Records for the exercise:
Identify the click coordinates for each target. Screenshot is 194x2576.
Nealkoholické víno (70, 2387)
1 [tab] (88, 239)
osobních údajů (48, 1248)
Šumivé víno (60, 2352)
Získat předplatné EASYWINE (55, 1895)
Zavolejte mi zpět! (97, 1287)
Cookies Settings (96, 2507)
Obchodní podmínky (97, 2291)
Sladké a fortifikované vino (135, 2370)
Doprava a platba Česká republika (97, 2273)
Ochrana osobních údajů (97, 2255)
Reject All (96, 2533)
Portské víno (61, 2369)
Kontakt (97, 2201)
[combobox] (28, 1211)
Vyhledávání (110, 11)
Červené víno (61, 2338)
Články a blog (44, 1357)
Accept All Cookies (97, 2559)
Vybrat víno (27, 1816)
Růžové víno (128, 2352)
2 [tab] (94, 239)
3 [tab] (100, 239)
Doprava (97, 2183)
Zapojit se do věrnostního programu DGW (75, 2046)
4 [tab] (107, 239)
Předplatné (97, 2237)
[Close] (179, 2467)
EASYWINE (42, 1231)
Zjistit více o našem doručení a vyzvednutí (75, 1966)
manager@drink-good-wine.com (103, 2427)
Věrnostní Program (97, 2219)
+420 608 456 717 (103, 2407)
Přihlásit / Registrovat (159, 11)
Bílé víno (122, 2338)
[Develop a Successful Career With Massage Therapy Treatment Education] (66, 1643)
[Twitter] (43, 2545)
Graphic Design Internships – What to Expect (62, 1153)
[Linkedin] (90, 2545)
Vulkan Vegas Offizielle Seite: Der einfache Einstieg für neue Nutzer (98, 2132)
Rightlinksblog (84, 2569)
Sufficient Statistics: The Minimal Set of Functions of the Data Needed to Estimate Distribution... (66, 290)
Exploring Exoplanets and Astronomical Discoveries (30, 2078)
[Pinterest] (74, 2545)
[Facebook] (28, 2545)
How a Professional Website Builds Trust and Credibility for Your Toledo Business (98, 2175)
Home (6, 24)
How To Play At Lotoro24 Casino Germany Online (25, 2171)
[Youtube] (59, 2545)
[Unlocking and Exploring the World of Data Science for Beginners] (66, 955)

To do: As the exercise requires, copy out the data shown above word for word.

Task answer:
Identify the click coordinates for each target. Screenshot is 194x2576.
Nealkoholické víno (70, 2387)
1 [tab] (88, 239)
osobních údajů (48, 1248)
Šumivé víno (60, 2352)
Získat předplatné EASYWINE (55, 1895)
Zavolejte mi zpět! (97, 1287)
Cookies Settings (96, 2507)
Obchodní podmínky (97, 2291)
Sladké a fortifikované vino (135, 2370)
Doprava a platba Česká republika (97, 2273)
Ochrana osobních údajů (97, 2255)
Reject All (96, 2533)
Portské víno (61, 2369)
Kontakt (97, 2201)
[combobox] (28, 1211)
Vyhledávání (110, 11)
Červené víno (61, 2338)
Články a blog (44, 1357)
Accept All Cookies (97, 2559)
Vybrat víno (27, 1816)
Růžové víno (128, 2352)
2 [tab] (94, 239)
3 [tab] (100, 239)
Doprava (97, 2183)
Zapojit se do věrnostního programu DGW (75, 2046)
4 [tab] (107, 239)
Předplatné (97, 2237)
[Close] (179, 2467)
EASYWINE (42, 1231)
Zjistit více o našem doručení a vyzvednutí (75, 1966)
manager@drink-good-wine.com (103, 2427)
Věrnostní Program (97, 2219)
+420 608 456 717 (103, 2407)
Přihlásit / Registrovat (159, 11)
Bílé víno (122, 2338)
[Develop a Successful Career With Massage Therapy Treatment Education] (66, 1643)
[Twitter] (43, 2545)
Graphic Design Internships – What to Expect (62, 1153)
[Linkedin] (90, 2545)
Vulkan Vegas Offizielle Seite: Der einfache Einstieg für neue Nutzer (98, 2132)
Rightlinksblog (84, 2569)
Sufficient Statistics: The Minimal Set of Functions of the Data Needed to Estimate Distribution... (66, 290)
Exploring Exoplanets and Astronomical Discoveries (30, 2078)
[Pinterest] (74, 2545)
[Facebook] (28, 2545)
How a Professional Website Builds Trust and Credibility for Your Toledo Business (98, 2175)
Home (6, 24)
How To Play At Lotoro24 Casino Germany Online (25, 2171)
[Youtube] (59, 2545)
[Unlocking and Exploring the World of Data Science for Beginners] (66, 955)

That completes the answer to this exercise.